Living with magic

From: JeffJErwin <JeffJErwin_at_aol.com>
Date: Sat, 4 Apr 1998 18:29:43 EST


One thing I've been pondering recently is the divergence of our 'real world' with Glorantha. This came up before in regards to Gloranthan materialism, but not in a fully explicated fashion.
1) If the gods are apparent and mundane (i.e. not miraculous as Hume has it), religion is an obvious route; -but- here's where I have trouble. Religion in whatever culture in Earth is a faith/belief structure, sometimes incorporating a systemic attempt to explain the world and sometimes being more a philosophy. The crucial division between religious faith and world-view is that the first is obviously a 'leap of faith' lacking a firm foundation in anything observed, possibly inculcated by cultural stuff, or possibly self-derived... but in Glorantha, the initiate has good reason to believe in the god. There is no struggle between common sense and spiritual desires... they are one and the same.
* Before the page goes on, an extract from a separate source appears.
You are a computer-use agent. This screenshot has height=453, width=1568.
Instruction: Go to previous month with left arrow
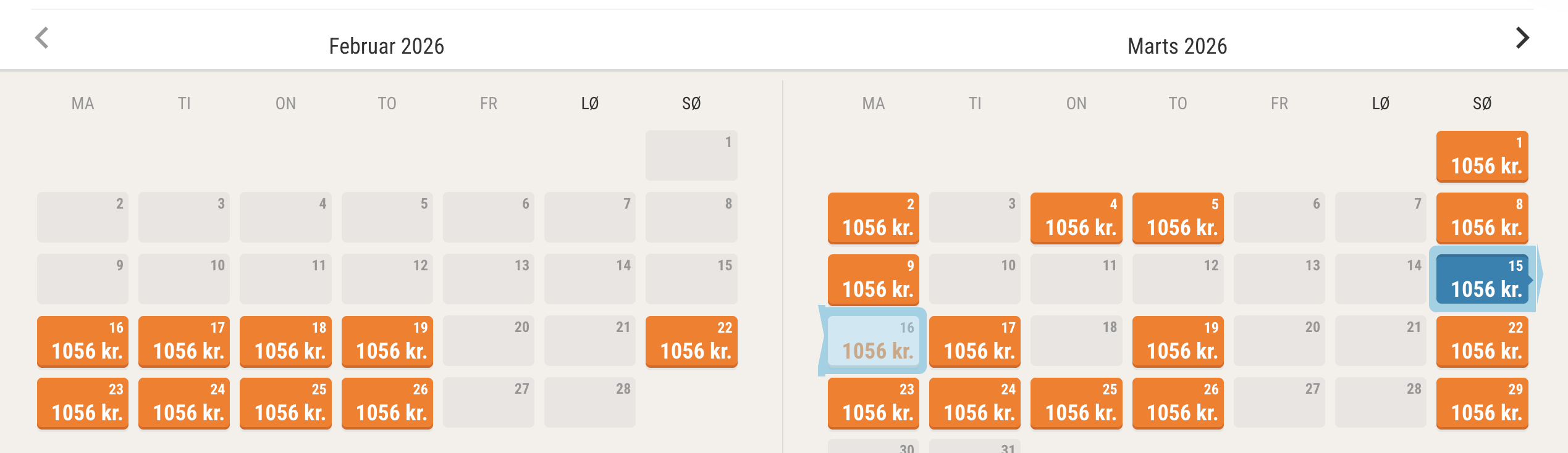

How is this not antiethical to the 'mystery' inherent in religious belief? I ask this because the model for Cults in Glorantha is obviously Earthly religions and sects. But there (on Earth) the religions most relevent to Glorantha, the magical religions, exist on the knife-edge of unknowable and visible. Take Voodoo for an example, where the startling and the secret are infused with both mundane trickery (herbal, etc.) and real belief. I guess in a sense the Godplane and stories provide such things, but there still remains the problem of dividing the believer from the casual participant. Systemizing a vision quest, for example, may deprive the experience of its unique and irrational qualities. 2) Magic in Glorantha is very available. In a sense, Spirit or Battle Magic is almost a magic of gadgets. Yet Gloranthan society is still in our sense primitive. Assumptions, tacitly, have been made that the average person is poor and that lifespans are short. This is a carryover from the Bronze age milieu, but is this accurate for such a magically adept society? Why shouldn't the average farmer or city prole be as convenience-wealthy as Western poor (TVs, toilets, sanitary water, etc.)?
These are just some ideas that were troubling me, and I thought I'd masticate them in public here. Moo.